Please refer to the attached video links above for full demo in actions.

 

References

Tools involved

  1. NGINX Plus Ingress Controller - https://www.nginx.com/products/nginx-ingress-controller/
  2. NGINX App Protect - https://www.nginx.com/products/nginx-app-protect/
  3. Gitlab - https://gitlab.com
  4. Trivy Scanner - https://github.com/aquasecurity/trivy
  5. ArgoCD - https://argoproj.github.io/argo-cd/
  6. Harbor Private Repository - https://goharbor.io/
  7. Clair Scanner - https://github.com/quay/clair
  8. Slack - https://slack.com
  9. DAST Scanner - https://www.zaproxy.org/
  10. Elasticsearch, Logstash and Kibana (ELK) - https://www.elastic.co/what-is/elk-stack, https://github.com/464d41/f5-waf-elk-dashboards
  11. K3S - https://k3s.io/

 

Source repo used for this demonstration

Repo for building nginx-ingress + NGINX App Protect image repo

https://github.com/fbchan/nginx-plus-ingress.git

 

Repo use for deployment manifest of nginx-ingress controller with the NGINX App Protect policy.

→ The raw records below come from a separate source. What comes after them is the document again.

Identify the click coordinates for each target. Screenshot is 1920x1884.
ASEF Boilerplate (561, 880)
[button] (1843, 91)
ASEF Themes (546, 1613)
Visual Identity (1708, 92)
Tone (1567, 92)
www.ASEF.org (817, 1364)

https://github.com/fbchan/my-kubernetes-apps.git

 

Summary

GitOps perhaps is a new buzzword. It may or may not make sense in your environment. It definitely makes sense for me. It integrated well with NGINX App Protect and allows me to constantly update and push new code changes into my environment with ease. A few months down the road, when I need to update nginx-ingress and NGINX App Protect, I just need to trigger a CI job, and then everything works like magic. Your mileage may vary. Experience leads me to think along the line of - start small, start simple by "GitOps-ing" on one of your apps that may require frequency changes. Learn, revise and continuously improve from there. The outcome that GitOps provides will ease your operational burden with "do more with less". Ease of integration of nginx-ingress and NGINX App Protect into your declarative infrastructure and application delivery with GitOps and F5's industry leading Web Application firewall protection will definitely alleviate your organisation's risk exposure to external and internal applications threat.

Published Jan 27, 2021
Version 1.0
  • I think this GitOps workflow demo is very nice.

    I'm trying to practice GitOps. But it's hard to create an environment.

    I would like to know how you created this demo environment.

  • Hi Shingo,

    Key comments in this demo are ArgoCD, gitlab repository and Kubernetes. I use kubespray to spin up k8s/k3s. Install gitlab in a separate VM and ArgoCD on k3s. K3S can run on same VM as the gitlab. I been running my env quite a while. Probably you can start of with a k8s/k3s with manual deploy simple apps. Then have a gitlab or free public github as your repository. Then only add argocd later on.